The McTavish healthy scratch came on March 15 against Montreal after he recorded just two assists in his previous 12 games. Coach Joel Quenneville had already demoted him from center to wing to the third line without improvement. With Troy Terry returning from injury and John Carlson making his Ducks debut, there simply wasn't room for a player producing at that rate.
What is Mason McTavish's contract with the Ducks?
McTavish signed a six-year, $42 million extension ($7 million AAV) on September 27, 2025, following a brief holdout from training camp. The deal runs through the 2030-31 season and includes a limited no-trade clause in the final two years.
Are the Ducks going to trade Mason McTavish?

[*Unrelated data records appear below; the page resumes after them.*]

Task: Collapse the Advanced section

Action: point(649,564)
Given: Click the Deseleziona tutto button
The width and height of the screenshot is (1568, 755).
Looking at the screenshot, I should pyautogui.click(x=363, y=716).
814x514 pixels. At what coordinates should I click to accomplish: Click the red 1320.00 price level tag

Not imminently. An NHL executive said GM Pat Verbeek “hasn't sent out the bat signal yet” for trade offers, and McTavish has not requested a trade. However, if his production doesn't recover after the McTavish healthy scratch, the conversation could resurface this summer. Six teams expressed interest during the 2025 offseason.
How have the Ducks performed without McTavish in the lineup?
The Ducks won 4-3 over Montreal on the night of the McTavish healthy scratch, moving into first place in the Pacific Division. Troy Terry had three points in his return, John Carlson logged 22:59 in his debut, and Leo Carlsson scored twice. The team has 75 points through 66 games with a 98.2% playoff probability.